Huntington Beach schools receive $1,000 art ‘mini-grants’
A grant allowed Dwyer Middle School music teacher Shaianne Homann to spearhead the Just Keep Strumming ukulele project.
Over an eight-week period, 17 Dwyer students who signed up got to design and build their own ukuleles. They learned to play songs on them and built up their skills to a live performance for family and friends.
“That grant funded everything,” Homann said. “It was really important, because it gave the kids a chance to sit down and learn how to build an instrument, do something with their hands ... They got to make it their own, which is really important for middle-schoolers. At the end of the class, they got to keep their instrument, which is something that you can’t always do as a music program.”

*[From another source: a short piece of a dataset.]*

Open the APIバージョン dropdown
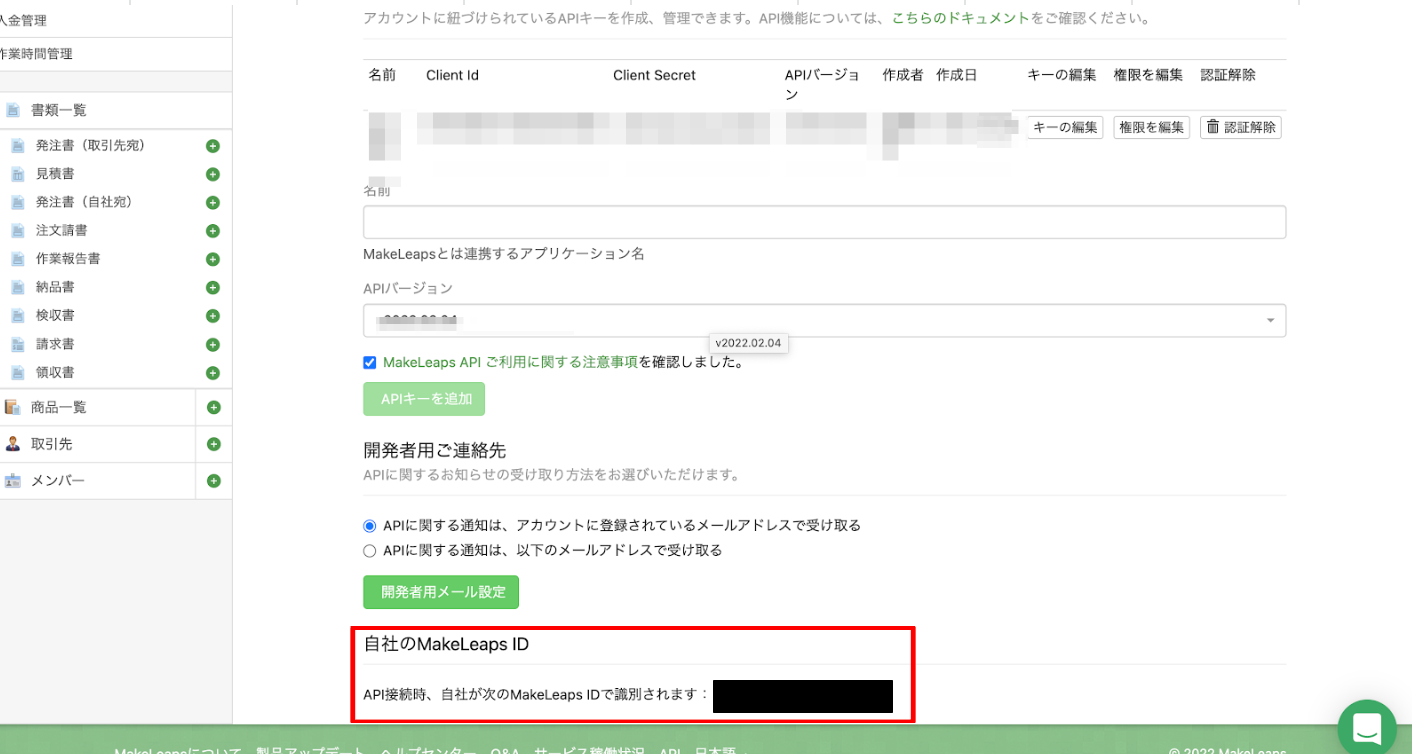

The fact that the grant was available? Well, that was music to Homann’s ears.
Several arts projects were funded this year through $1,000 “mini-grants” awarded by Huntington Beach-based nonprofit Educational Enrichment Foundation for the Arts (EEFA).
The mini-grants program was opened last spring for middle schools that feed into the Huntington Beach Union High School District. EEFA board president Debi Windle said the organization is currently expanding the opportunity to feeder elementary schools.
The application period for next year is now open, and teachers and administrators of HBUHSD feeder schools are welcome to apply for one of up to 10 mini-grants.
“We don’t limit it to a specific type of art,” Windle said. “We can fund the purchase of extra instruments, we can fund costuming needs, we can fund if they want to put on a production and they can’t afford the royalty fees. It’s open to them to provide us with an overview of what the project is and the costs involved.”
Projects that were supported this year also included the “Sew Your Heart Out” costuming project at Dwyer, the middle school theater arts program at Kinetic Academy, the Rock Band project and Visual and Performing Arts program at Marine View Middle School and the school musical at Sowers Middle School.
Windle said the EEPA also typically funds an extra performance of a main stage show at the Huntington Beach Academy for the Performing Arts and invites feeder schools to bring their students to see the show.
“Children and their parents often tell us it’s the first time they were introduced to live theater, and the concept of coming to APA for their high school education,” she said. “That’s our goal, to highlight that you can stay within our school district and receive an excellent education in the arts.”
The mini-grants are funded by a grant received from the California Arts Council, Windle said, as well as donations to the EEFA.
Elementary or middle school educators from the HBUHSD geographical area can apply for a 2023 mini-grant at eefa4arts.org through the end of January. Grant recipients will be announced in February.